Friday, September 9, 2011

How Clover Coffee Makers Work?




In March 2008, Howard D. Schultz, the chief executive of Starbucks announced that as part of their effort to sell better tasting coffee, the corporation had purchased the Seattle-based Coffee Equipment Company to have all future clover coffee makers appear only in Starbucks. This business decision had stunned the coffee industry and many coffee connoisseurs. What can a Clover do that your standard home brewer can't? How does this glamorous machine able to whip up better-tasting gourmet coffee? Here's how:





The $11,000 machine brews each cup of coffee one at a time with freshly ground beans. It has a system called proportional integral derivative (PID) controller where you can choose the amount of water, brewing time, and temperature of the water. The essential system, as Starbucks and Coffee Equipment Company claims, is responsible for bringing out the best in the coffee ground of your choice. A Clover coffee maker uses the French Presses and vacuum Pots methods, patented now as VacuumPress Technology.





Despite its easy-to-learn button, making a cup of coffee with this machine still needs the guide of a barista. Let's say you are a customer, when you order for a cup of clover coffee, the barista will ask you to pick some coffee beans for your preferred cup size. After that, he will measure the coffee beans and grinds them. The ground coffee is poured into a brew cylinder; behind it is the water boiler. The barista mixes the coffee grounds, ensuring that the mixture is completely moistened.

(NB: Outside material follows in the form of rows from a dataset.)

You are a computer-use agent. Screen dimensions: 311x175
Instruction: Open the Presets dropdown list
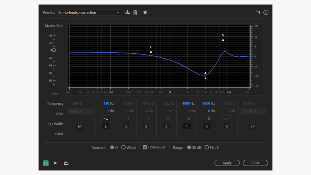click(x=89, y=12)

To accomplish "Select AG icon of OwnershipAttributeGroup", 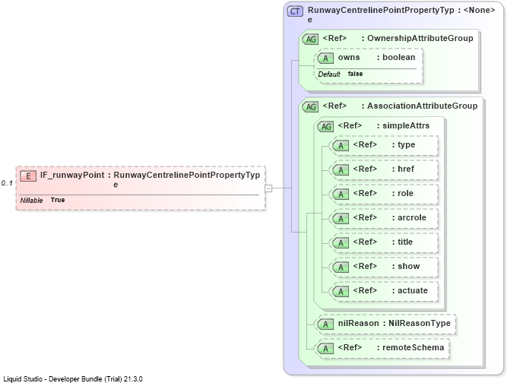I will pos(310,40).
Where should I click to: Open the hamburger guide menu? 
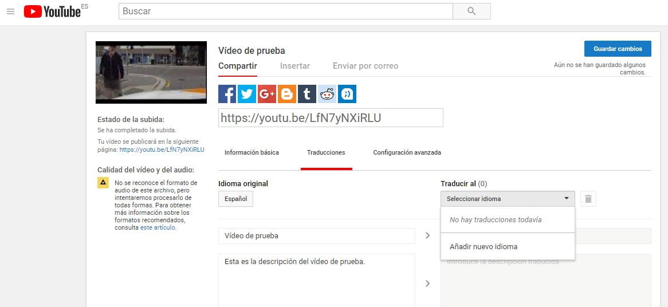click(10, 11)
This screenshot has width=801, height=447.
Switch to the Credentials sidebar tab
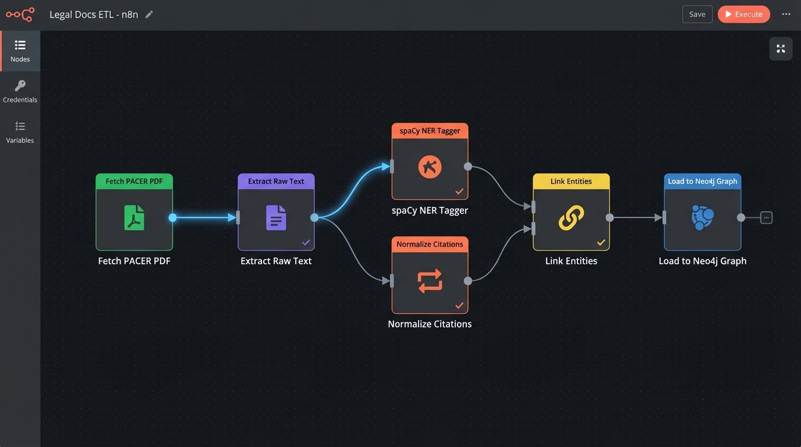tap(20, 92)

Then he will plug in the right cup size, tinker three buttons which are the amount of water, temperature of water and brewing time. The brewing of this sleek-looking machine happens in a steel brew cylinder that sits above a piston that is rising and falling. During the brewing time it moves up and down as the coffee grounds are pushed up and coffee is being sent out through the drain valve. Brewing with clover coffee makers take only 30 - 40 seconds.





According to coffee connoisseurs, Starbucks uses dark roast coffee beans commonly called French and Italian roast. Dark roasting actually destroys coffee beans’ flavor. In a coffee taste test done on the same month when Starbucks launched their Coffee Equipment Company acquisition, it was founded that dark roasts Aged Sumatra, Arabian Mocha Sanani, Kenya Nyeri Mathira, Kona, and Shakisso all had bitter taste. This implies that Clover Coffee brewer doesn’t really make a bad coffee good. If you want to drink better tasting clover coffee, medium to light roast are better choices. Colombian Narino Supremo and Guatemalan Antigua are popular epicurean preferences. The quality of coffee brewed in a clover coffee maker using these two coffee beans tastes like brewed using French press. The only difference is that French press brewing method takes 10 minutes while brewing with clover coffee maker takes less than a minute.





Before Starbucks bought the clover coffee makers company, several hundred machines were sold to independent cafes. Funding the machine is expensive but the clover company claims that cafes that charged more for coffees brewed with their coffee makers were all successful because customers liked the freshness and the flavor of their products.